Our transfer was scheduled at the end of April…a few days after my 30th birthday. To give us one last fun weekend before the big day, Finn surprised me with a trip to Scottsdale. I drank my final glasses of champagne, relaxed with spa treatments, and just spent some much needed happy time with my husband before our transfer.
But…our transfer was canceled when we got home. My body reacted negatively to all of the estrogen and my uterus filled with fluid, making it a bad place for an embryo. To say I was disappointed would be an understatement. I was a mess.

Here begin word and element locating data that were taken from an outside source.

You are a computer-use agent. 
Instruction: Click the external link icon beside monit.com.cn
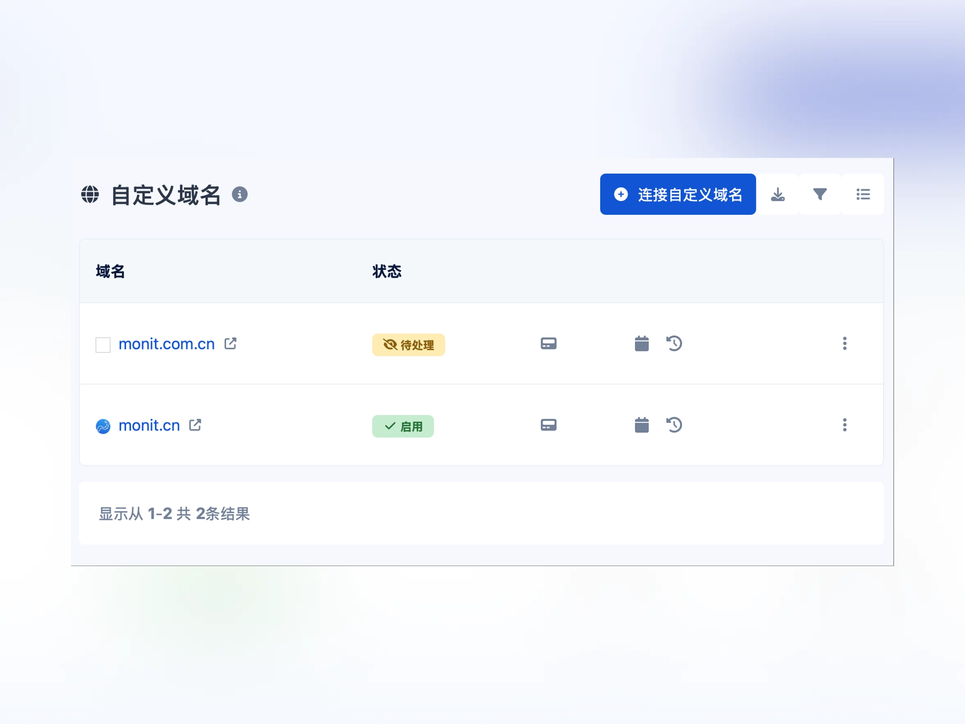(231, 343)
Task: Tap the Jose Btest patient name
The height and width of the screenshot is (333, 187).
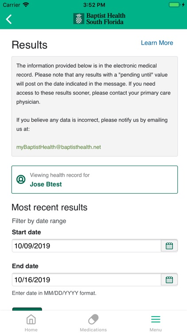Action: tap(46, 184)
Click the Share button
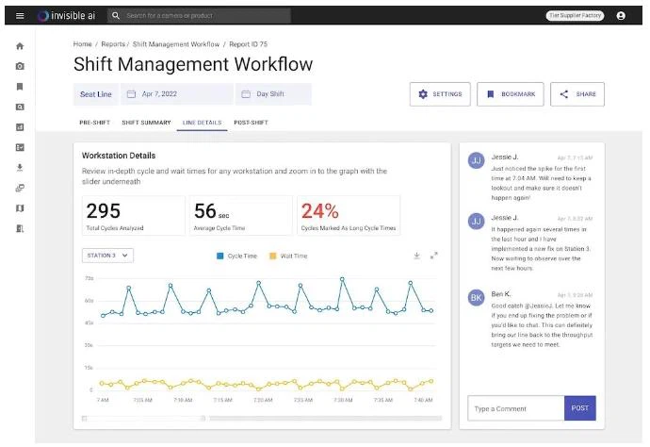 pyautogui.click(x=577, y=94)
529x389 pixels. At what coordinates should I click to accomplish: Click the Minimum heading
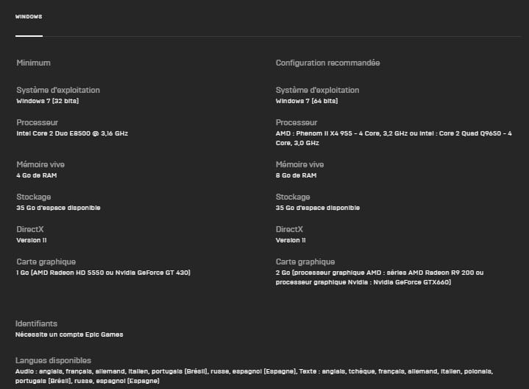click(33, 63)
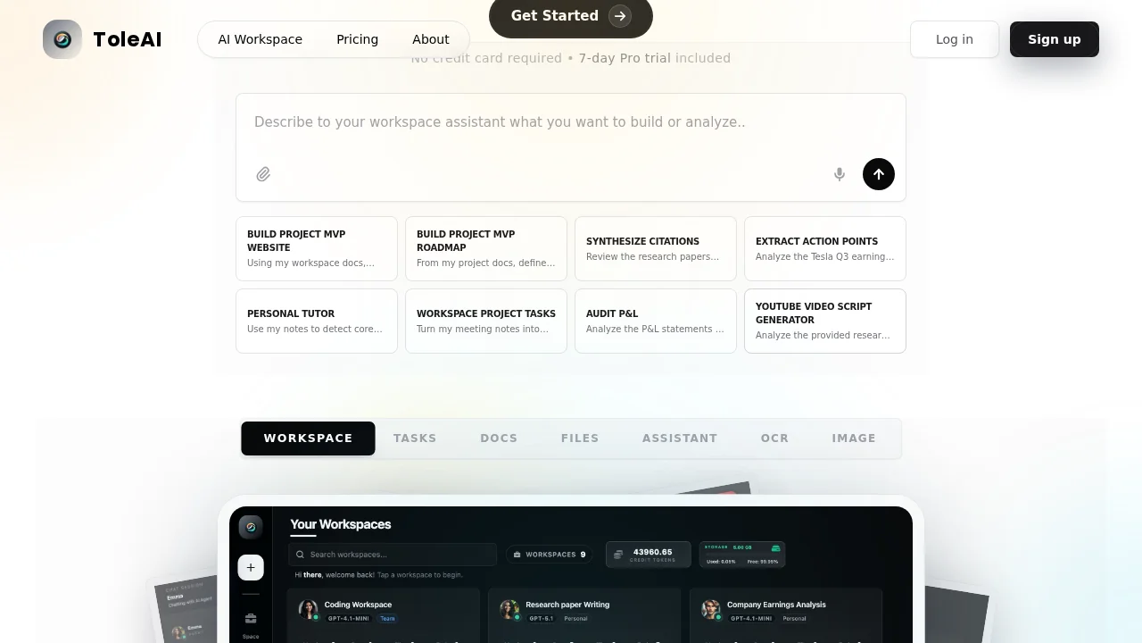Click the microphone voice input icon
This screenshot has height=643, width=1142.
click(839, 174)
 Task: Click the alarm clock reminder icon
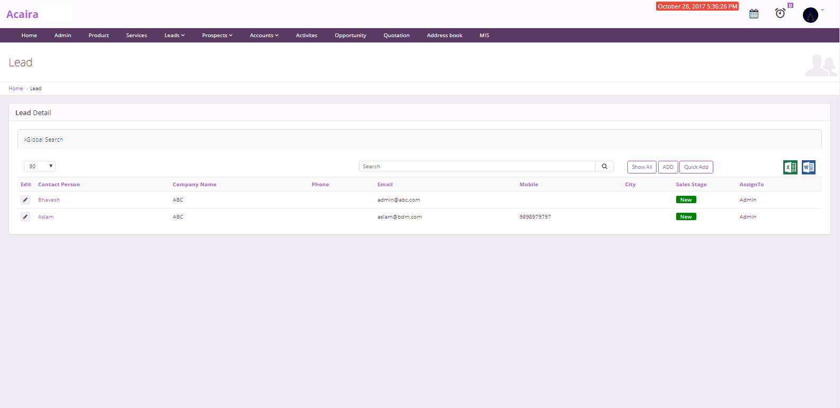pyautogui.click(x=780, y=13)
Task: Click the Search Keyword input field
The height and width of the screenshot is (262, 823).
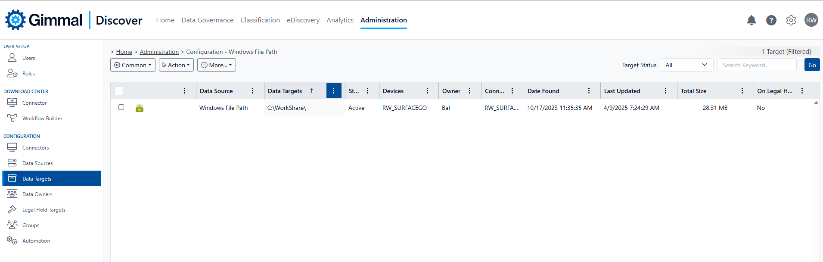Action: (756, 65)
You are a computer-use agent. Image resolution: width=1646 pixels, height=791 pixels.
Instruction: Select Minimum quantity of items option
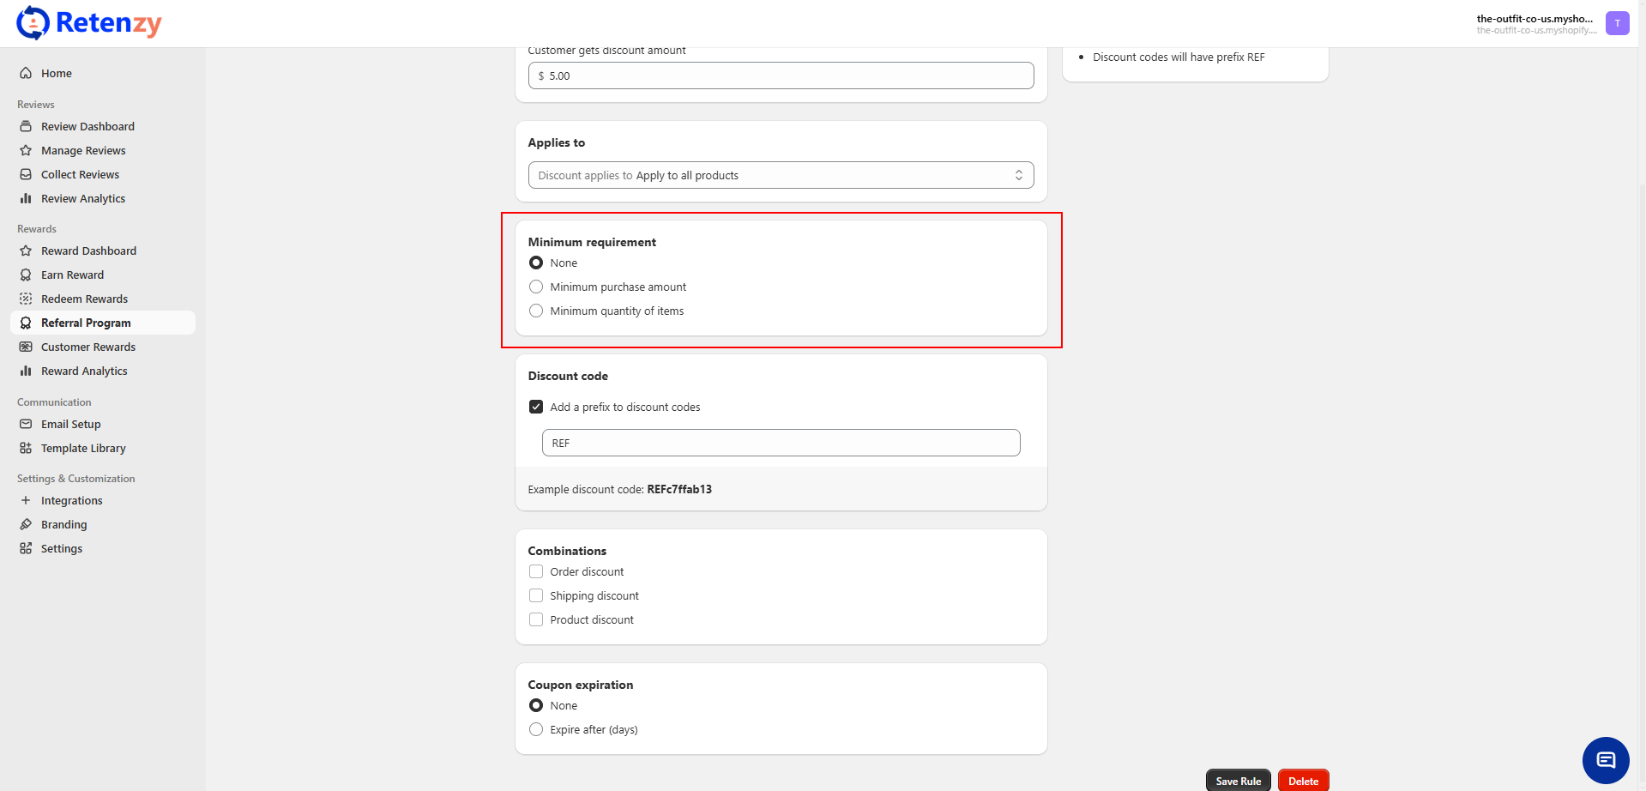click(x=536, y=311)
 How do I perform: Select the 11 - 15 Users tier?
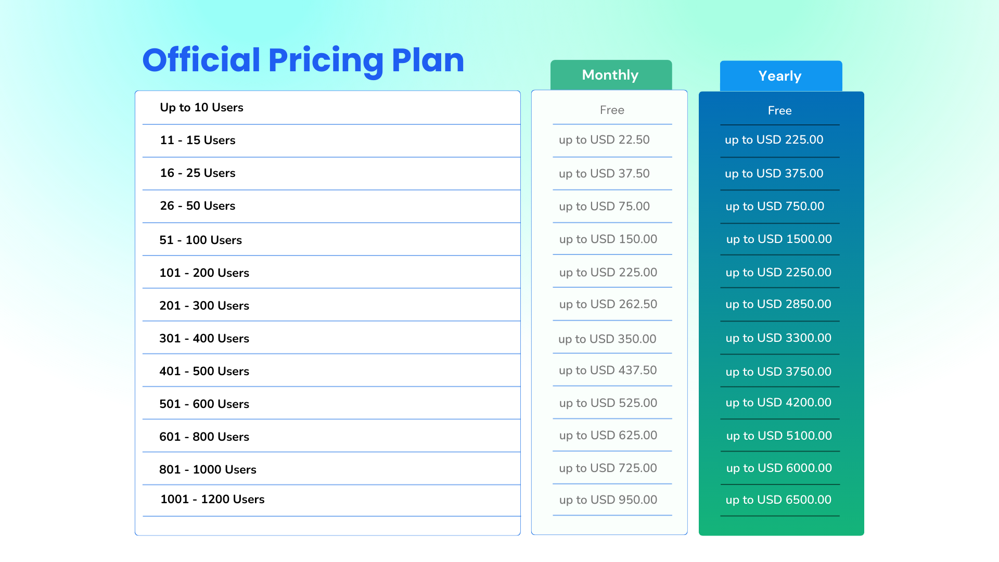point(198,141)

My head knew that it was logical to cancel because I wasn’t providing the perfect environment for the embryo, but my heart was broken at the thought of waiting more time to meet our baby. We are charging ahead though. Figuring out what went wrong and gearing up to try again. Because that’s what this process is….a lot of ups and downs. We are holding onto the belief that it will happen for us one of these days. It may seem like a long ways away right now, but one day I’ll be able to hold that baby of ours.
And until then, thanks for cheering us on and having our backs. We appreciate your support more than you’ll ever know.